In the USA, the San Francisco World Spirits Competition awards are highly regarded, while the Chicago-based Beverage Testing Institute also has its supporters with its database of over 1400 spirits (including 290 vodkas and just 2 absinthes). Personally I am not aware whether the judges in all these competitions and tastings really know their absinthes, or maybe even how they should be served, so I remain just a little bit sceptical about some of the scores and awards given by some of these organisations. Reading this thread on the Wormwood Society, it seems that others are even more sceptical.

I am less sceptical about the awards given in Pontarlier to the best absinthes at the Absinthiades. October 2008 saw the eighth such event. The tasting event held here (as part of a weekend of activities) is unusual in that the judges who make up the professional jury include many of the who's who of absinthe: including David Nathan-Maister, Peter Schaf, Claude-Alain Bugnon, Markus Lion, etc. It is for this reason that I have always thought of the Absinthiades as being the Absinthe Oscars with the best absinthes selected by those who really know their absinthes. The weeekend's events are covered on the Les Amis du Musée de Pontarlier website: scroll down on that site for details. Here are accounts of previous events in 2005 and 2006

The Absinthiades awards three Golden Spoon prizes: two for distilled absinthes, and one for macerated absinthe.

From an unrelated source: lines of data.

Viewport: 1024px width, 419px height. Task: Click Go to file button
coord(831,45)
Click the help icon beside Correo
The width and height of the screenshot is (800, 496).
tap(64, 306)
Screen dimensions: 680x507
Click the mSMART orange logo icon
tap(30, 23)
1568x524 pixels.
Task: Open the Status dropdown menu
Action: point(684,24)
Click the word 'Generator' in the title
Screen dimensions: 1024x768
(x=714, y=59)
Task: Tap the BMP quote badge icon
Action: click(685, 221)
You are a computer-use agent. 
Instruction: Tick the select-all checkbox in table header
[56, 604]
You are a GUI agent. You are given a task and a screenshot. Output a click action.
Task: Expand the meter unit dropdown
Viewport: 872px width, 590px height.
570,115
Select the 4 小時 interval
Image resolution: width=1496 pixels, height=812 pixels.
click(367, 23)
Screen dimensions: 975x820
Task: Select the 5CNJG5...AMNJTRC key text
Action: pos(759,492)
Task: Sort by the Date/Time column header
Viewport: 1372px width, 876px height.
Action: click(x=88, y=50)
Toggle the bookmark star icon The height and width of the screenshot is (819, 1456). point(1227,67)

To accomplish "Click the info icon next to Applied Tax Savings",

The full 2008 results (copied from the French absinthe forum, Heure Verte) are as follows:

MACERATED CATEGORY
1. Versinthe 45°
2. Ulex ordinaire 70°
3. Absinthe des Alpes 55°

4. Green Bohemian 55°

DISTILLED CATEGORY - JURY N°1
1 - Fée XS Suisse 53°
2 - Doubs mystique 65°
3 - Angélique 68°

4 - Verte Maison du Pastis 60°
5 - Pernot 68° Blanche
6 - Libertine Blanche 58°
7 - Libertine 55°
8 - Libertine Amer 68°
9 - Blanche de Fougerolles 74°

DISTILLED CATEGORY - JURY N°2
1 - Artemisia Clandestine 55°
2 - Fée XS Française 68°
3 - François Guy 45°

4 - Versinthe Blanche 57°
5 - Kübler 45°
6 - Duplais Blanche 68°
7 - Opaline 68°
8 - Charlotte 55°
9 - Verte de Fougerolles 72°
10 - Blanche Maison du Pastis
11 - Roquette 1797 75°

Some absinthe lovers may be surprised by some of these results, but the judges are remarkably consistent here. It is interesting to note that La Clandestine 55%, otherwise known as Recette Marianne, won the Golden Spoon for Claude-Alain Bugnon for the fourth consecutive year. This recipe is only very slightly different from the original La Clandestine and is made specifically for the French market where the regulations on fenchone content are more restrictive than elsewhere. And La Fée XS Suisse won a Golden Spoon for the second consecutive year. Two fine absinthes, both produced in the birthplace of absinthe in Couvet, Switzerland.



I suppose that the French may be feeling a little green that the Swiss "bleues" keep winning their top absinthe awards. What do my readers think?